Monday 24 May 2010


The forgetting curve





I have blogged before about our Bird Island exercise, probably the longest running KM experiment in the world, and about how it demonstrates in a very clear way that Knowledge management can drive performance.

We had an interesting twist to the game a couple of weeks ago, where we had two people in the class who had done the game before, about 6 months ago (see also here, for a previous example). Now you might expect that this previous experience and knowledge would give them an edge, They would remember some of the key design principle from the game, you might expect, and they should therefore be well ahead of the other teams. So I put these two people with experience into the same team, to see if this would happen.

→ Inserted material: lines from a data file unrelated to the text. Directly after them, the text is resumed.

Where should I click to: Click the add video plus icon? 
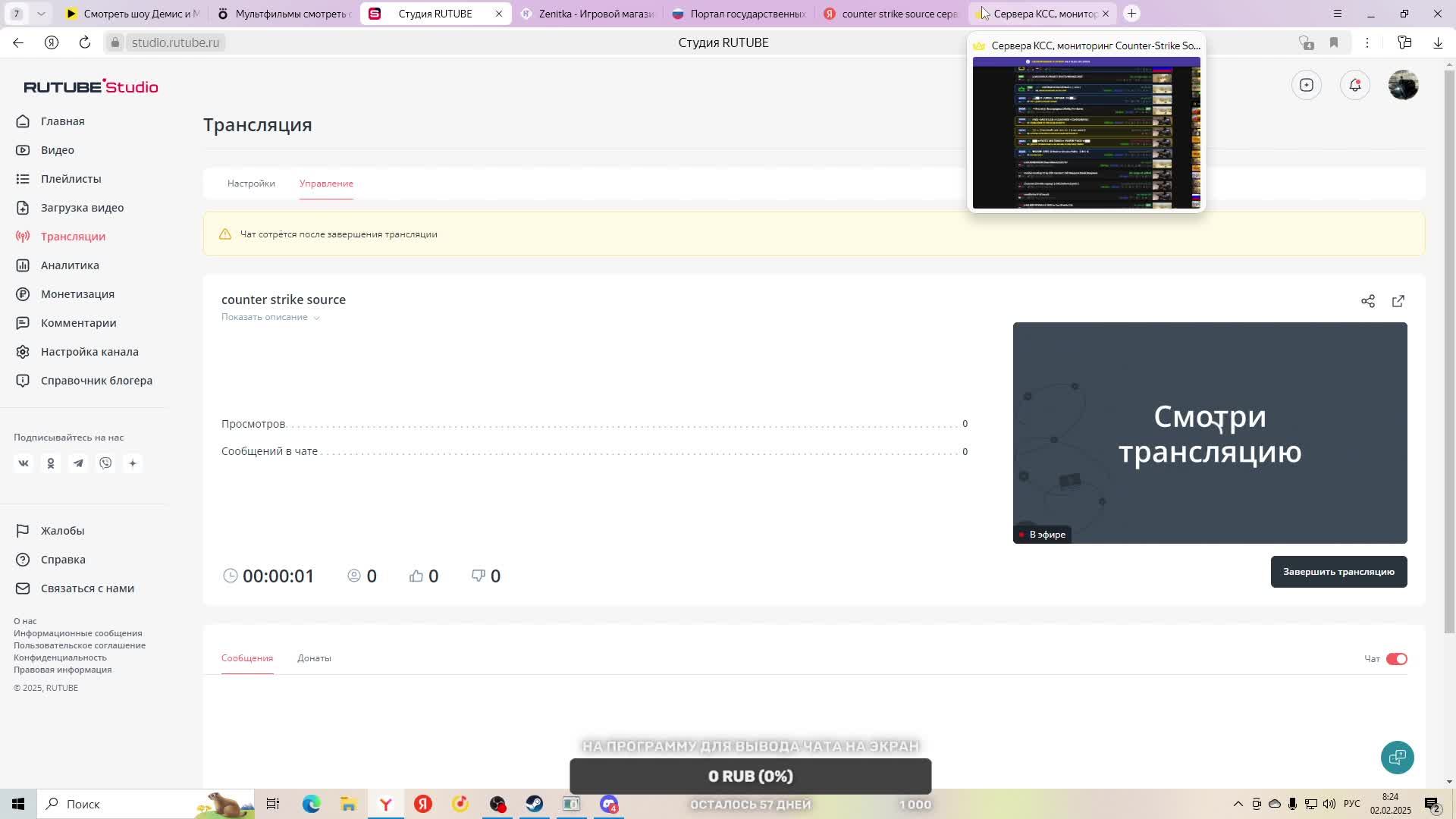1306,85
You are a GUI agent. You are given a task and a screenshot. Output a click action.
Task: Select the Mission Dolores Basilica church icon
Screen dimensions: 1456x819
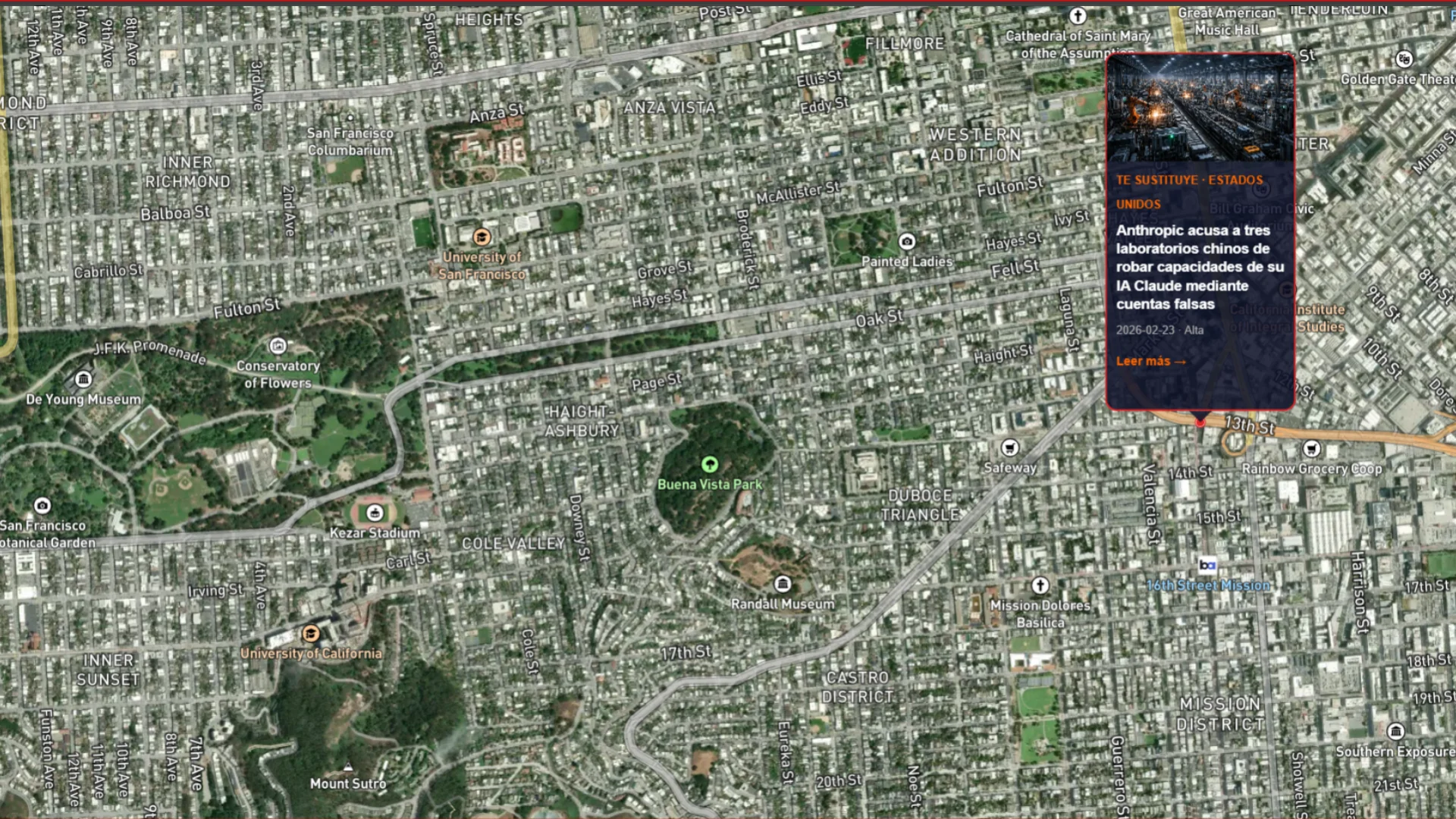(x=1040, y=585)
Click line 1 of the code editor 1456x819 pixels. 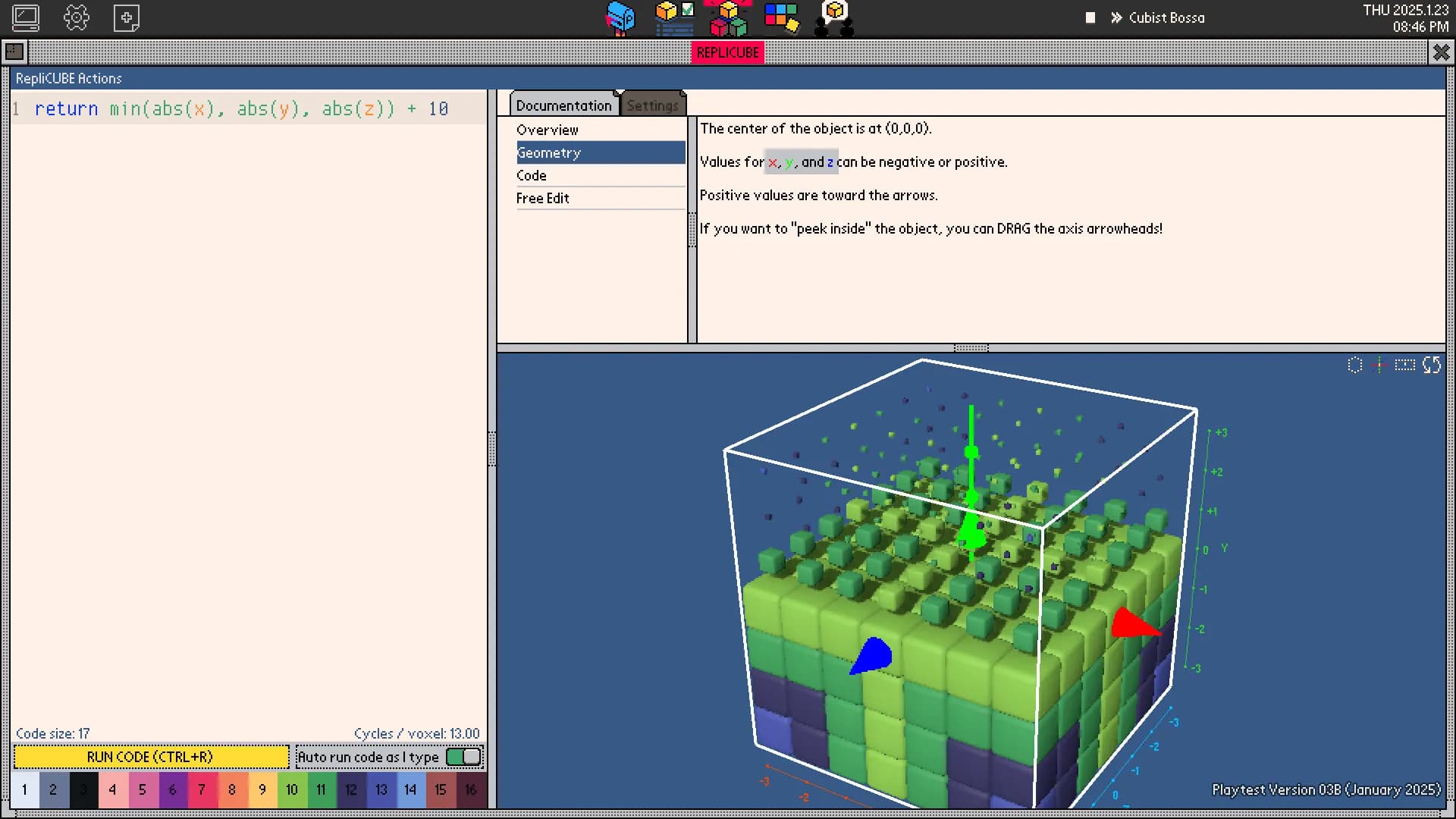tap(228, 108)
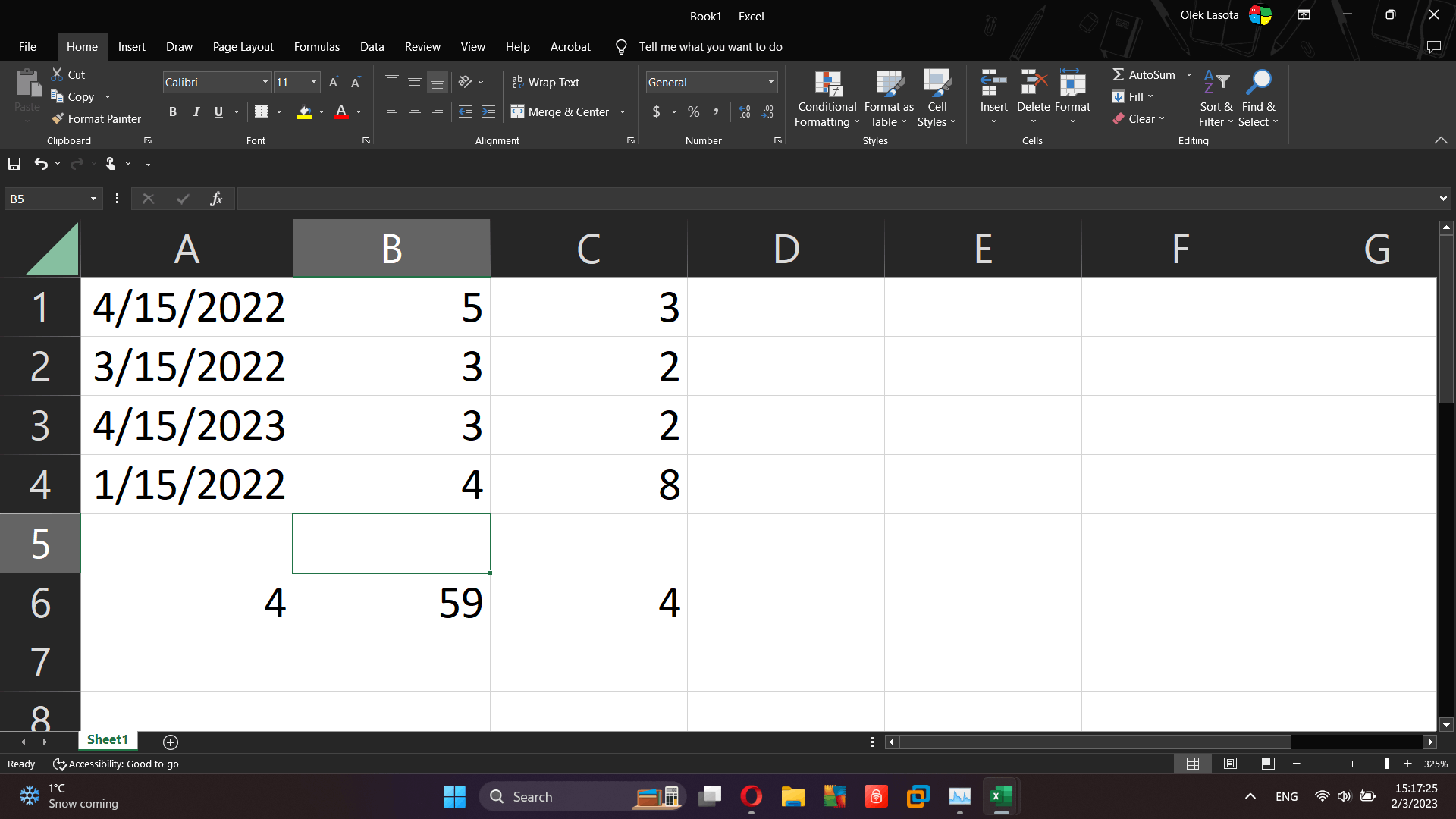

Well, it happened to an extent. The two people remembered some bits and pieces, and these included some highly level design principles, and a few tips and hints, However much of the other detail from the game had been lost over the previous 6 months. They built a tower slightly taller than the other teams, but one third the height of their performance 6 months previously. As one of them said in the debrief "a little knowledge is a dangerous thing".

The chart above shows their learning in the previous game, 6 months ago, with the blue and purple tower heights increasing as more knowledge was added. The red line is the learning curve they went through in the game. The grey bar represents their first tower, built with this hazy memory and "little knowledge" from the previous exercise. The green line is therefore the forgetting curve.

This result reinforces recognition of the frailty of human meory as a long term knowledge store, and therefore the need to support that memory through some sort of capturing and recording. Even 6 months is too long to leave knowledge in memory alone. We need to be capturing it as we go, even as an aide memoire, otherwise we lose it.

And when we come to use it again, we find we retain just enough to be dangerous.